U.S. Durable Goods Orders Rose for Third Straight Month
Further, January's orders were revised up to 3.9% from the previously-estimated 2.6% gain. Also, excluding the often-volatile transportation component, the core rate rose 0.9% in February after falling 0.6% in January.
Economists surveyed by Bloomberg News had predicted February durable goods orders would rise by 1.0%.
Significantly, the durable goods three-month moving average now stands at a healthy 2.06%.
Capital Goods, Machinery Orders Rise
In February, orders for non-defense aircraft and parts surged 32.7%, capital goods increased 3.2%, machinery surged 4.7%, fabricated metals rose 1.9%, computers and electronics products orders declined 0.6%, manufacturing orders rose 0.9%, communications orders fell 1.7%, motor vehicle parts orders fell 1.9%, and transportation equipment fell 0.7%.
Also in February, shipments fell 0.4%; however, excluding the transportation component, shipments rose 0.4%. Inventories rose 0.3%.
Durable goods orders are new orders by stores and businesses for immediate and future delivery of factory hard goods. These orders measure how busy factories are likely to be in the months ahead for such items as refrigerators, washers and dryers, cars, computers, and industrial machinery.
Investors monitor the statistic because rising durable goods orders usually indicate that businesses are experiencing sustainable growth in demand, which usually translates into higher revenue and increased production by the manufacturing sector -- two bullish signs for the U.S. stock market.

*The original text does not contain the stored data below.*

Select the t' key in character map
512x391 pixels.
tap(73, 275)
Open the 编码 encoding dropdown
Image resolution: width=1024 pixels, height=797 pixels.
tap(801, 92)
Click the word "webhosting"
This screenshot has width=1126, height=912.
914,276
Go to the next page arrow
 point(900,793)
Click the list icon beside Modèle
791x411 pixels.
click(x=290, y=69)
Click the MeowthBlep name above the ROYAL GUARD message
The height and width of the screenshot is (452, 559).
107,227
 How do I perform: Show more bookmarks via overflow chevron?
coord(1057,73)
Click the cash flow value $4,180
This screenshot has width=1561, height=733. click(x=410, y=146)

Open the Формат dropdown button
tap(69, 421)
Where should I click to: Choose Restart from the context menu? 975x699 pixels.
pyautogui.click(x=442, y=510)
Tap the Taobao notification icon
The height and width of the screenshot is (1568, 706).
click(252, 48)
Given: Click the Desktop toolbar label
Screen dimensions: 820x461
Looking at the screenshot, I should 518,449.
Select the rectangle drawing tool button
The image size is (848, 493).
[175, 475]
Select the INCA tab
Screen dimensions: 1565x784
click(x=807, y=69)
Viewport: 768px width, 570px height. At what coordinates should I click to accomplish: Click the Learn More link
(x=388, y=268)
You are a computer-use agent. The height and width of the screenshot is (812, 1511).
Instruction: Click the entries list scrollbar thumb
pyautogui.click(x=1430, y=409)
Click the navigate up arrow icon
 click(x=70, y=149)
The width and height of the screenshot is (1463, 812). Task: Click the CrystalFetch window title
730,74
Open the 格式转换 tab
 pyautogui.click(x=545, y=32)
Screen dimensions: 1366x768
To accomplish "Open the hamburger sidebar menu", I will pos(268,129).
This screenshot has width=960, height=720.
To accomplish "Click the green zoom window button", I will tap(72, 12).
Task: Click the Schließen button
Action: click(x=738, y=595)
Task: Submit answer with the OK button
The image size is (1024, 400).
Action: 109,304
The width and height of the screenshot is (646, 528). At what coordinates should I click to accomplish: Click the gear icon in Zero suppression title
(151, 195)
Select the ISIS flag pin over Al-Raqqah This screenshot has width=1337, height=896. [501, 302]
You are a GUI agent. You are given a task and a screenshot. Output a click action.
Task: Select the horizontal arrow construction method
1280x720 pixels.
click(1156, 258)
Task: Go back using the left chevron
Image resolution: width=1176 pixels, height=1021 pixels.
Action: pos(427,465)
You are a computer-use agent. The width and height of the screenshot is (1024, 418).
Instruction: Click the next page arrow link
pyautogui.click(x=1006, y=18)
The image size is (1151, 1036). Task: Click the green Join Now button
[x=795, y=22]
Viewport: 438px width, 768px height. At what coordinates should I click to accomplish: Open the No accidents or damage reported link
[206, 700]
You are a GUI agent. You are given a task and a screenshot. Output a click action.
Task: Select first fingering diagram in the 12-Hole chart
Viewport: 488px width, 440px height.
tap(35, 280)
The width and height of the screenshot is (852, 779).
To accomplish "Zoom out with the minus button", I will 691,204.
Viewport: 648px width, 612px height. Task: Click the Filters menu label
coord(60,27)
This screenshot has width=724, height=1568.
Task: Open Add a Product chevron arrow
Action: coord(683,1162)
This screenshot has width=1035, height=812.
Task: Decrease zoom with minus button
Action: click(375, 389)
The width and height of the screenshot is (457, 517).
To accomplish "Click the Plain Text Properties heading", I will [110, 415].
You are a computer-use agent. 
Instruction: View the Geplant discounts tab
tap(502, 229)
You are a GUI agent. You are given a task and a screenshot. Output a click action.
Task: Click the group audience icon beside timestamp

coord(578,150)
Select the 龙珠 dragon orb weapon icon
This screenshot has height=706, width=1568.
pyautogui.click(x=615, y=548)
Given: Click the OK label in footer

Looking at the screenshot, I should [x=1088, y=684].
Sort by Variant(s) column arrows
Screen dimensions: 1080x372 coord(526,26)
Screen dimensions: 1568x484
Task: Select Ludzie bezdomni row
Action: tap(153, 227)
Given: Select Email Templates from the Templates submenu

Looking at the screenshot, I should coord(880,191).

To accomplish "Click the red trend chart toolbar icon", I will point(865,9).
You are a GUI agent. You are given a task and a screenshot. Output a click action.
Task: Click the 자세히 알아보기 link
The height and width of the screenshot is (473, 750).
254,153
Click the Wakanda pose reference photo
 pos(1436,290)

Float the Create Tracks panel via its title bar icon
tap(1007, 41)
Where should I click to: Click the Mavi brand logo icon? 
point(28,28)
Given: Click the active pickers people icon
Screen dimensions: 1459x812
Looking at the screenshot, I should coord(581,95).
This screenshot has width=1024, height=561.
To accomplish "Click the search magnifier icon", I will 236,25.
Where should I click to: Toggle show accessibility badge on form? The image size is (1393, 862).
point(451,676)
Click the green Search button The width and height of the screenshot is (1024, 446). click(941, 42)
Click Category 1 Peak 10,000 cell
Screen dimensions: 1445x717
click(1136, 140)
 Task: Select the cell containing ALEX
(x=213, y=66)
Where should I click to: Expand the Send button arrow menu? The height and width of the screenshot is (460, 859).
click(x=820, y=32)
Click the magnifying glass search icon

The key take-away from the February report, ignoring the non-defense aircraft parts 32.7% surge, which is often a volatile category, concerns the continued, healthy increase in orders for machinery, fabricated metals, and manufacturing orders. The uptrend in all three suggests that the U.S. manufacturing recovery is continuing, with demand increasing. It's another encouraging sign for the U.S. economic expansion: Manufacturing will continue to add to U.S. GDP in 2010.